_TEXTE À LIRE_

Elections, le piège

Les élections approchent. Des débats vont avoir lieu qui vont remplir les médias. Le nucléaire fait-il problème dans cette conjoncture ? Les Verts ont pendant quelques jours soulevé le problème puis se sont rapidement calmés. Dans " Le nucléaire et la lampe à pétrole " publié en 1998 les Verts ont clairement exprimé leur attitude vis-à-vis de la place que les problèmes nucléaires doivent prendre dans la vie politique. Au début de leur livre ils précisent  " La prophétie apocalyptique, même basée sur des réalités ne fait pas projet politique ". Il est évident que si le projet politique est d’avoir un maximum d’élus locaux ou nationaux ou d’avoir des strapontins au gouvernement, des alliances sont nécessaires. Ces alliances ne pouvant se faire qu’avec des partis qui sont profondément pro-nucléaires il en résulte que les problèmes de l’énergie nucléaire ne peuvent pas être à la base des discussions des alliances électorales.

_DÉTAILS DE L'EXERCICE_
Prolongez le texte sur les élections et le nucléaire en reprenant juste après sa dernière phrase. Les entrées ci-après proviennent d'une autre source.

_ENTRÉES FOURNIES_
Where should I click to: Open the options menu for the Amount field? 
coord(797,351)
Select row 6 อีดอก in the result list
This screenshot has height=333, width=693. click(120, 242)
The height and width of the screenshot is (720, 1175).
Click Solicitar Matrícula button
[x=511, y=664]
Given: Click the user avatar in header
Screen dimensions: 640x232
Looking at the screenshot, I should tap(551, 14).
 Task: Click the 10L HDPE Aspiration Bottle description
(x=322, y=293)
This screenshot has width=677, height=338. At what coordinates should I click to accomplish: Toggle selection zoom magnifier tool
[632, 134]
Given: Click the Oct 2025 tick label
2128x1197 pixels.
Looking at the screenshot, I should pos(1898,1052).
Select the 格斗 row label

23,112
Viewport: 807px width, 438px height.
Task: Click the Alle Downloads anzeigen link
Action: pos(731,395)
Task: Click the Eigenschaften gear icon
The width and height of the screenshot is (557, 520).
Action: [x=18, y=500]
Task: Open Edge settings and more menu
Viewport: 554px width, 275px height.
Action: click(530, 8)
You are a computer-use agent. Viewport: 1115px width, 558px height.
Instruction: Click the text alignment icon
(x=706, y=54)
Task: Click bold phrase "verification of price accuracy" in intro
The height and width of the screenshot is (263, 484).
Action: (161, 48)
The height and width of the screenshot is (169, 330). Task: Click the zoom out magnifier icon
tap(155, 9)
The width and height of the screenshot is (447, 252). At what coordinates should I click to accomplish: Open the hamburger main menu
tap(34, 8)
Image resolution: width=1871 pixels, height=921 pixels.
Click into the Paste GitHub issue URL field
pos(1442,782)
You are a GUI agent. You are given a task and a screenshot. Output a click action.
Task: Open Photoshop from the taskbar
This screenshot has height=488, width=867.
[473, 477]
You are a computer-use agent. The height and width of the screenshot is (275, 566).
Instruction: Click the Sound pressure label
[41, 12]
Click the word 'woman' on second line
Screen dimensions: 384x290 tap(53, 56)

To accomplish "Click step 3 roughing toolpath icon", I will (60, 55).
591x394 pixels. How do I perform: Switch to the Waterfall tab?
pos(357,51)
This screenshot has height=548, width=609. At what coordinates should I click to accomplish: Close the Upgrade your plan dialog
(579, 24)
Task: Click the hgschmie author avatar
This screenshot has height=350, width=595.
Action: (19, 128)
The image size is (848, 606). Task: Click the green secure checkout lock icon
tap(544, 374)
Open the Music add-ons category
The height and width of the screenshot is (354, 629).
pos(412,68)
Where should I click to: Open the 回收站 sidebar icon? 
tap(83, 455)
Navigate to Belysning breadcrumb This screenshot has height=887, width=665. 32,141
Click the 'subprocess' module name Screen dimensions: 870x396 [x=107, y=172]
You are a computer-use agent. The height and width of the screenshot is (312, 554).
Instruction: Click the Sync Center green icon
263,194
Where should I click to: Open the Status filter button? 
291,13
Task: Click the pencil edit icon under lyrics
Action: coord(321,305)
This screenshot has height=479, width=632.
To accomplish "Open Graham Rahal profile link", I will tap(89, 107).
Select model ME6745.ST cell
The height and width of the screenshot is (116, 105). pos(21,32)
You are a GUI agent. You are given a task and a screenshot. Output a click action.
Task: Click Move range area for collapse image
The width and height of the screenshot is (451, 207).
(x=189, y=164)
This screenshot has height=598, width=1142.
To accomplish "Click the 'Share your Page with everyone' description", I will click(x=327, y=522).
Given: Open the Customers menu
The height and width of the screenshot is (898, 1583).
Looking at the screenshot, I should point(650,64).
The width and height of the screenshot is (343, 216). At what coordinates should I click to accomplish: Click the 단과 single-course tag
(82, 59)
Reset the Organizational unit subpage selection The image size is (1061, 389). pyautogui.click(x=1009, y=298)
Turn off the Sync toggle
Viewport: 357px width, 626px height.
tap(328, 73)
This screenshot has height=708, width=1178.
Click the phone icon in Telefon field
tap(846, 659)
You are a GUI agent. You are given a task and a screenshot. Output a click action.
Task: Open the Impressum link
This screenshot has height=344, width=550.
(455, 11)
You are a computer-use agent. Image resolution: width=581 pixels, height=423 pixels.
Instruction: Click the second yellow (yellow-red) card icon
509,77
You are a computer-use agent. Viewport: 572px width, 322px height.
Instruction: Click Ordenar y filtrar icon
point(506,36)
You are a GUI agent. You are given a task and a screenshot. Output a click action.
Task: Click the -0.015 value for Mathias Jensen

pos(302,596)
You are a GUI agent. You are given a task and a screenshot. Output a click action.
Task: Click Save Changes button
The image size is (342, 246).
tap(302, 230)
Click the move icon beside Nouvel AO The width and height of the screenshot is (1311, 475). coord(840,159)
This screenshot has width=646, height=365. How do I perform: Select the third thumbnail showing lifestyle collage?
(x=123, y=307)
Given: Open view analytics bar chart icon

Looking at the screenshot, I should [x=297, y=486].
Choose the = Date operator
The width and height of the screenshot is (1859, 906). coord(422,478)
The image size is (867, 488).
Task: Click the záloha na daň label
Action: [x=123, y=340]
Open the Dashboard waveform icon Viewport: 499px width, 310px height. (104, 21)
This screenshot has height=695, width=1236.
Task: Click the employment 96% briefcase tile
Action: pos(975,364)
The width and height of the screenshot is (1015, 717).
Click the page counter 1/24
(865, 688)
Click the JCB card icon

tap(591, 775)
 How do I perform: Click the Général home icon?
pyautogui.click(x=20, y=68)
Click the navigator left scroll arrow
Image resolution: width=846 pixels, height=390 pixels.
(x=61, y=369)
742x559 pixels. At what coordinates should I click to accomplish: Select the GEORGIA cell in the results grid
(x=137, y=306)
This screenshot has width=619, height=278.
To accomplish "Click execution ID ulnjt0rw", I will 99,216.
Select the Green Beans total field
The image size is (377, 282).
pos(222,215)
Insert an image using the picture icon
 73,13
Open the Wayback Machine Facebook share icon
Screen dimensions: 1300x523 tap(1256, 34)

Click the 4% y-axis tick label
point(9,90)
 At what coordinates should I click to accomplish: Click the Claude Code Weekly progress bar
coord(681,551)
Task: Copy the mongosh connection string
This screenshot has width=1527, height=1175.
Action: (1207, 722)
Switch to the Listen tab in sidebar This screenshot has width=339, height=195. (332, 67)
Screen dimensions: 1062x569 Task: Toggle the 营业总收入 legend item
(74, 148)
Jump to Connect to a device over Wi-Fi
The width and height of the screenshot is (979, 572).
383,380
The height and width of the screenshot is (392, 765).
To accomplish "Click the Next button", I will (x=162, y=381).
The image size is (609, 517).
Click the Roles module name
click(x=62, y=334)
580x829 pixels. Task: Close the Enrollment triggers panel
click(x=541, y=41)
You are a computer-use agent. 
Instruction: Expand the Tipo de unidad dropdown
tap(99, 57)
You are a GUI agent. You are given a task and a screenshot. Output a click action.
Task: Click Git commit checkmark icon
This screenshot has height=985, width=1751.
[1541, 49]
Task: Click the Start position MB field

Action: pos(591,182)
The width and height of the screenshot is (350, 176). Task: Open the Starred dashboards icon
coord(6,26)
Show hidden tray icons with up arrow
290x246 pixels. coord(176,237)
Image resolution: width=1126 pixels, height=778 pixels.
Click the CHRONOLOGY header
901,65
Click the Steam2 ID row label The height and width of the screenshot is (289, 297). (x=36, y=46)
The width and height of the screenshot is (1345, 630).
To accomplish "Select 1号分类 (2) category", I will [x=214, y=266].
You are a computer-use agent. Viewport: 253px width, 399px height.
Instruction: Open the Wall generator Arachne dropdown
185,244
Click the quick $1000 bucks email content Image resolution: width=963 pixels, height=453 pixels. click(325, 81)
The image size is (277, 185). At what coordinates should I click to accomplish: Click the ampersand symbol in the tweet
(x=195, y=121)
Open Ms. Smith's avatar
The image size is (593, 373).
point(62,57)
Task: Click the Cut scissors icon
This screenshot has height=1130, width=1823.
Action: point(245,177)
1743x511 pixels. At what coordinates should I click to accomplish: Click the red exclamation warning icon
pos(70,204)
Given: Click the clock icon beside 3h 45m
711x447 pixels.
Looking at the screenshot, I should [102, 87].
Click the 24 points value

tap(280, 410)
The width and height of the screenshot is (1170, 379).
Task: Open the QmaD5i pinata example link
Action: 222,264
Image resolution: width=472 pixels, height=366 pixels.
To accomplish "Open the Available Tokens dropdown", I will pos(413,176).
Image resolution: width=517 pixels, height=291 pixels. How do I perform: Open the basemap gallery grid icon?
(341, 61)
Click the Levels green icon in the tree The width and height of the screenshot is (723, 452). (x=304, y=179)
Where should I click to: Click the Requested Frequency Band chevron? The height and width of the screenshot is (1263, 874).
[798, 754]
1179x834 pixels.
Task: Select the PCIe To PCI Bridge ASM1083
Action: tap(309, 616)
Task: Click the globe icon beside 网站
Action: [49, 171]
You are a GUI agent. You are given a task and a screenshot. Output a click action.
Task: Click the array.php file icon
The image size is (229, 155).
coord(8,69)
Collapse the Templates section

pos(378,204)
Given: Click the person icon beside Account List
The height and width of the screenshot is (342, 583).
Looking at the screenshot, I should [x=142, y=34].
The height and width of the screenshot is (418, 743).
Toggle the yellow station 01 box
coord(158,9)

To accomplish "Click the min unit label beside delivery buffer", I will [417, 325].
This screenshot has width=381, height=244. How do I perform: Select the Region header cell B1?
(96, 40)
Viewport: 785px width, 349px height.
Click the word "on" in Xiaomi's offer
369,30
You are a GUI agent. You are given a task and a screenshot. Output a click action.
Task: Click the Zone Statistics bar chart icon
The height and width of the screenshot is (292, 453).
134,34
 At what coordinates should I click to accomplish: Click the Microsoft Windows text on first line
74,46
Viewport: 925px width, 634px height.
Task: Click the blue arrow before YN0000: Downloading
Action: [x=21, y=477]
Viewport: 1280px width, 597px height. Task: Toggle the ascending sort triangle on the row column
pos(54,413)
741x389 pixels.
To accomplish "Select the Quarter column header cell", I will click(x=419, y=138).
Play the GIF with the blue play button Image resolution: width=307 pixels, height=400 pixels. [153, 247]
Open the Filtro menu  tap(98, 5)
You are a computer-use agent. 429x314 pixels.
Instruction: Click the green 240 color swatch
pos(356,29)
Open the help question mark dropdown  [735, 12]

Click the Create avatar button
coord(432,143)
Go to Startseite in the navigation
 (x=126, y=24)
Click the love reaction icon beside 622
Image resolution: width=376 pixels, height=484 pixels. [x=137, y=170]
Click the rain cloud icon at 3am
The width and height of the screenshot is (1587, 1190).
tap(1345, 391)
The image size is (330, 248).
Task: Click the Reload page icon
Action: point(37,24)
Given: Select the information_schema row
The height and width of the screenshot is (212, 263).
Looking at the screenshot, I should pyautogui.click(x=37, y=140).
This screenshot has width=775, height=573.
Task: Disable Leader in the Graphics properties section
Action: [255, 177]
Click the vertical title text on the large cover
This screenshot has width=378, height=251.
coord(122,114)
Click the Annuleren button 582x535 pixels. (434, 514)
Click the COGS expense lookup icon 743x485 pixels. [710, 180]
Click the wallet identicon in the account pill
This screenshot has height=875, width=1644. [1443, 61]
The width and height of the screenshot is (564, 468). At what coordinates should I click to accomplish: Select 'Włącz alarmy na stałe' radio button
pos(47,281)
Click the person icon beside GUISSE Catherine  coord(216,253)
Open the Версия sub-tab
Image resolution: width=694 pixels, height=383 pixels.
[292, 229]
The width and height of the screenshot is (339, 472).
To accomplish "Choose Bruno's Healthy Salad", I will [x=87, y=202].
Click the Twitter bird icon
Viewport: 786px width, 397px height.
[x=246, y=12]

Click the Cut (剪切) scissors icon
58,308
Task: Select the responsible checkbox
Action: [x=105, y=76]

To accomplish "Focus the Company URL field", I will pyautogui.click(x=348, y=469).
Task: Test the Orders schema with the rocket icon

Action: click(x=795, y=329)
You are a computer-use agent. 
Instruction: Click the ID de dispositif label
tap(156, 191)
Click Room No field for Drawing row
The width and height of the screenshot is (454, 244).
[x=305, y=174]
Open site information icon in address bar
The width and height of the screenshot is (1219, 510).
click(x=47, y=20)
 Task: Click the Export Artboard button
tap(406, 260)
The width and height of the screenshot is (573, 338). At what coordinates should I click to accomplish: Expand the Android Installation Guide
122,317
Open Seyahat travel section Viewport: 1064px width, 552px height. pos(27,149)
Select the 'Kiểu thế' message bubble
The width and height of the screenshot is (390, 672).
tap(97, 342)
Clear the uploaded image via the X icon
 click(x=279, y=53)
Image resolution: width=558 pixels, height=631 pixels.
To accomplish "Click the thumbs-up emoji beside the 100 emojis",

_RÉSULTAT DE L'EXERCICE_
La petite phrase sur " la prophétie apocalyptique " montre bien que cette apocalypse nucléaire peut se fonder sur des réalités. Mais le désir d’avoir des élus est pour les Verts bien plus fort que le danger réel d’une catastrophe nucléaire.

Un peu de mise en scène, des menaces vis-à-vis des socialistes, mais cela n’a guère impressionné les pontes politicards. Et la routine a repris normalement.

Il est important de préciser quelques données concernant le nucléaire car l’attitude des Verts a profondément pollué le mouvement antinucléaire.

1-exiger une décision sur le non renouvellement du parc nucléaire quand celui-ci sera à bout de course c’est escamoter le fait que la catastrophe peut arriver demain. (Remarque : dans la revue écologiste qui sert de référence certains d’entre nous ont été traités de " paranoïaques incompétents " et cela n’a guère choqué les antinucléaires BCBG). Une déclaration faite aujourd’hui peut facilement être remise en cause facilement. Pour l’Allemagne une décision de sortie dans 30 ans prise par le gouvernement actuel ne présente aucune garantie sérieuse.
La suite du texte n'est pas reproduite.